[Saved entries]

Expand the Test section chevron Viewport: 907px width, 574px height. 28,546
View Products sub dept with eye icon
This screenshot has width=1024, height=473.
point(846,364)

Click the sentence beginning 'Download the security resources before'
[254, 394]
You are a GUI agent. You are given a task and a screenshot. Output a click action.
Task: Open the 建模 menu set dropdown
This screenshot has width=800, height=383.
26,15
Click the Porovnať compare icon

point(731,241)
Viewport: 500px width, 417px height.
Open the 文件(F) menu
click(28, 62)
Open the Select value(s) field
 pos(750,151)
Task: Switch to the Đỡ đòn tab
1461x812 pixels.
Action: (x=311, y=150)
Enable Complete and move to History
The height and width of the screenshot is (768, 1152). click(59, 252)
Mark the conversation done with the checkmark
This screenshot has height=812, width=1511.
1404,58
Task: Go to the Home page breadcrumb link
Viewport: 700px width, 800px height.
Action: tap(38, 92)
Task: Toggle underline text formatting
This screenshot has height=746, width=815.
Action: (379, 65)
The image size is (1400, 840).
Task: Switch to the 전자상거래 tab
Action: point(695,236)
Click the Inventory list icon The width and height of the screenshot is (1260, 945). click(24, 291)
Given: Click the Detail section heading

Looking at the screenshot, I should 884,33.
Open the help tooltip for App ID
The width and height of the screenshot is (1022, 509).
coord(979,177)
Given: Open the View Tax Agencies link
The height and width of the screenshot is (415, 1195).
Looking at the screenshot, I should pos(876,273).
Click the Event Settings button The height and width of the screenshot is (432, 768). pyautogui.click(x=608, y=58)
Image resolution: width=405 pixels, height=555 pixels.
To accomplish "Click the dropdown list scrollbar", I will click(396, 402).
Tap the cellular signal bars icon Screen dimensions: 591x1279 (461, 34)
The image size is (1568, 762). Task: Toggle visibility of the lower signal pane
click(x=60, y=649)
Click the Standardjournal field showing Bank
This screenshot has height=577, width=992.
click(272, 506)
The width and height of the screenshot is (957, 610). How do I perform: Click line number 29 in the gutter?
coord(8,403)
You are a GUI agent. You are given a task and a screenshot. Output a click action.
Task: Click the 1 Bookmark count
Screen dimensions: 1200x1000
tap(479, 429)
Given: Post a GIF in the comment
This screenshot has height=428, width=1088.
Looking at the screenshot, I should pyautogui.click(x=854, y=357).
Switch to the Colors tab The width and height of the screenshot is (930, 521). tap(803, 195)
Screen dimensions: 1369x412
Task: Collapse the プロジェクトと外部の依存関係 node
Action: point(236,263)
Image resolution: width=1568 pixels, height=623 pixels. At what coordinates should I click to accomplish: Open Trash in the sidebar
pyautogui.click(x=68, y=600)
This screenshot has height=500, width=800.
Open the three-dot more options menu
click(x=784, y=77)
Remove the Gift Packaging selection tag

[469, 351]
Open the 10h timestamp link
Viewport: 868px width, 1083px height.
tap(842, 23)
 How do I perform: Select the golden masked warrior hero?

Exercise brief: Across the data, pull every line containing the string "list".

Expected output:
Click the Inventory list icon The width and height of the screenshot is (1260, 945). click(24, 291)
To accomplish "Click the dropdown list scrollbar", I will click(396, 402).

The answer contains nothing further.